The Masterpieces Of Ahlat in Bitlis Turkey – Chapter 2,
These hundreds and thousands of gravestones in rows are each a monument representing Turkish decoration and tastes, dating from the thirteenth and fourteenth centuries. Besides the traditional Seljuk motifs which decorate the gravestones of Ahlat the writing inscribed upon them is of value in itself. Every stone throws light on the history of the period. From them, historians have learned the names of long forgotten artists, famous commanders and scholars. It is said that in several regions of Anatolia the Seljuks would only use Ahlat craftsmen in the construction of buildings. And these craftsmen did not only work stone but also wood, bronze, and iron with equal skill. That became a kind of academy of fine arts, training craftsmen and sending them to the four corners of the nation. The city became the center for those who felt the exuberance of art in their hearts, for the greatest artists. The Great Graveyard in Ahlat is at present being organized as an Open Air Museum. Archaeologists are uncovering the hundreds of graves which lie underground and repairing the underground grave rooms. After studies here are completed it will become one of Turkey’s most interesting museums. It is to be called Ahlat Graveyard Open Air Museum, containing hundreds of masterpieces, every one of them a monument to the supreme skill of a sculptor.
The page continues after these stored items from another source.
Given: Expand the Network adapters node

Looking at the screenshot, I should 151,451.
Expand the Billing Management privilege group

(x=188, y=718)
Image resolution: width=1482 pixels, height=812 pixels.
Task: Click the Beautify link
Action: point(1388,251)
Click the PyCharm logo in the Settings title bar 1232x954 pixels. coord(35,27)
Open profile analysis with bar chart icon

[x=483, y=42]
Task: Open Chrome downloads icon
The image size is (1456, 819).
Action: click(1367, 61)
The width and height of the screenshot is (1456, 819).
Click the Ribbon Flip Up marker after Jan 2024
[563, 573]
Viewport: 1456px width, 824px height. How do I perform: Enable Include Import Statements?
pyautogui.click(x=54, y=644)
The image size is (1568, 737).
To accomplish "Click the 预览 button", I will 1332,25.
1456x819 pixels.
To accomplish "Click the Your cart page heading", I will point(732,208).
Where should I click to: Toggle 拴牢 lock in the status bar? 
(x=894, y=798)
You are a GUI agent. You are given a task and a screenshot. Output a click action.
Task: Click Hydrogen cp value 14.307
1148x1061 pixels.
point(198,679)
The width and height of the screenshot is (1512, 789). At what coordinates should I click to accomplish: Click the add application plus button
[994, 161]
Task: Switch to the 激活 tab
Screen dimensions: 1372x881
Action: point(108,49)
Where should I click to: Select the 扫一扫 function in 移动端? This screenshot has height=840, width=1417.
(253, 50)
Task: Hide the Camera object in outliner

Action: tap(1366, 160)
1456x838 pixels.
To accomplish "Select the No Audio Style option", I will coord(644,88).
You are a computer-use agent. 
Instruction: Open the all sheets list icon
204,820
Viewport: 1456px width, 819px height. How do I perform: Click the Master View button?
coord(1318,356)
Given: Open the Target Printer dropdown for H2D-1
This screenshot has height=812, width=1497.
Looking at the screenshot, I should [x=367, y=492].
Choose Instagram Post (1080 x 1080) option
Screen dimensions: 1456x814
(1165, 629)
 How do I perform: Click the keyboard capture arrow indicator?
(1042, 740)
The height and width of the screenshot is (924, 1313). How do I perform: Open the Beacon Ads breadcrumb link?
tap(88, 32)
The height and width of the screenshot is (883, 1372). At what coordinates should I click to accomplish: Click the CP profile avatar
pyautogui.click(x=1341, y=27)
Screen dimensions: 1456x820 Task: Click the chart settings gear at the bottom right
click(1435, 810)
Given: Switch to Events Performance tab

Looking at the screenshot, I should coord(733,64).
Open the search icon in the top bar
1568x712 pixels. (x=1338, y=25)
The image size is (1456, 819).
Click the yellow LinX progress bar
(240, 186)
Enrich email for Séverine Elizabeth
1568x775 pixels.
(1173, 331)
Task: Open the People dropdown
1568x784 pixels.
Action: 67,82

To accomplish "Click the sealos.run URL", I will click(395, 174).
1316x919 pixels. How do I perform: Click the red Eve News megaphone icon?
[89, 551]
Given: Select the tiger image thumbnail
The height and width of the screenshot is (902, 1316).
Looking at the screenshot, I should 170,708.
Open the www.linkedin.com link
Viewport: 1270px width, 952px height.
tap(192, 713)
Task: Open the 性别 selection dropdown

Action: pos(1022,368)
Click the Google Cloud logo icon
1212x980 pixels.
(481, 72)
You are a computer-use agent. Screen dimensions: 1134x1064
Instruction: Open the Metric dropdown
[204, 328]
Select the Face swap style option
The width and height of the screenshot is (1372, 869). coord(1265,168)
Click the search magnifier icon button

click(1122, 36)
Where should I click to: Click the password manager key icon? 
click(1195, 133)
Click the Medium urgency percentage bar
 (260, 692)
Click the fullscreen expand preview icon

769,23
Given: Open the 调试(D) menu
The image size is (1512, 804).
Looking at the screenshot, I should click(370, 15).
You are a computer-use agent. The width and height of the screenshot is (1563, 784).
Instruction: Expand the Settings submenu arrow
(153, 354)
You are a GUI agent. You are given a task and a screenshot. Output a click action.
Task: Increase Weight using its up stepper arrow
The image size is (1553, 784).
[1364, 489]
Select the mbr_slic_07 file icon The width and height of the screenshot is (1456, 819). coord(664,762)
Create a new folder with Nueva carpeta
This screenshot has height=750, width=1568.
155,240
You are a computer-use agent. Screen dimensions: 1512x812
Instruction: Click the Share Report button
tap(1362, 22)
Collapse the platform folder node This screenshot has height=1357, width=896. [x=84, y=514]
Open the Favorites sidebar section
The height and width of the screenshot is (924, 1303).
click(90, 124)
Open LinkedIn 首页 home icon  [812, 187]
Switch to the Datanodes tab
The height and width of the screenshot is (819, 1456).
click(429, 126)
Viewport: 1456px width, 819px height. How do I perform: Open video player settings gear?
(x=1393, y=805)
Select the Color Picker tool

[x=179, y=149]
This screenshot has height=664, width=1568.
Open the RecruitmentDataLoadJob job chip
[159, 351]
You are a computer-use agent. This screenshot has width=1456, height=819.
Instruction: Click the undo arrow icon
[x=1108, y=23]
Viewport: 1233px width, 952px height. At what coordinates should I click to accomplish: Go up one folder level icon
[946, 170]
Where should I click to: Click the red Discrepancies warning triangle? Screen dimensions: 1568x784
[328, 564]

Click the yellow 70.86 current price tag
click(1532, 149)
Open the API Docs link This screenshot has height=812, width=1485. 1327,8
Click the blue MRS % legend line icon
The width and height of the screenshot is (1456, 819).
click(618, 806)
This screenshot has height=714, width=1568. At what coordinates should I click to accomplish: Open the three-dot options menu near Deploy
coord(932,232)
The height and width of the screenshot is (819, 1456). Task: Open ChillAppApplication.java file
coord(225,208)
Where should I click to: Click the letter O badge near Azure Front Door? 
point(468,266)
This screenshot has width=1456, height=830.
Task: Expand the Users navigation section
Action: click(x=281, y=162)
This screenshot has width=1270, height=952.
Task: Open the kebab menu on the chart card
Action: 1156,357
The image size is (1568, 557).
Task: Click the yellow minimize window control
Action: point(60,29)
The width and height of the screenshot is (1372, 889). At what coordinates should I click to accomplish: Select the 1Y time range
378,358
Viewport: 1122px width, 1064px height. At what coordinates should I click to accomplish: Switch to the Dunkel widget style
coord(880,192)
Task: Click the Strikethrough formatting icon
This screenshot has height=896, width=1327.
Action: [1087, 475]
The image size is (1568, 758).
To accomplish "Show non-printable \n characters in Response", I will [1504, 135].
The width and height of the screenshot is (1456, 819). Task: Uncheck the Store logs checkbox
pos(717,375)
In the words of one art historian: “These gravestones speak for a nation which expressed its vast joy of art in stone, which spoke through stone, which built monuments to the artist. If you call these gravestones at all.”
This is really so. If your road ever takes you to the north west shore of Lake Van do not pass without seeing Ahlat. You will see a vast collection of masterpieces at Ahlat Open Air Museum, which astonishes those who see it.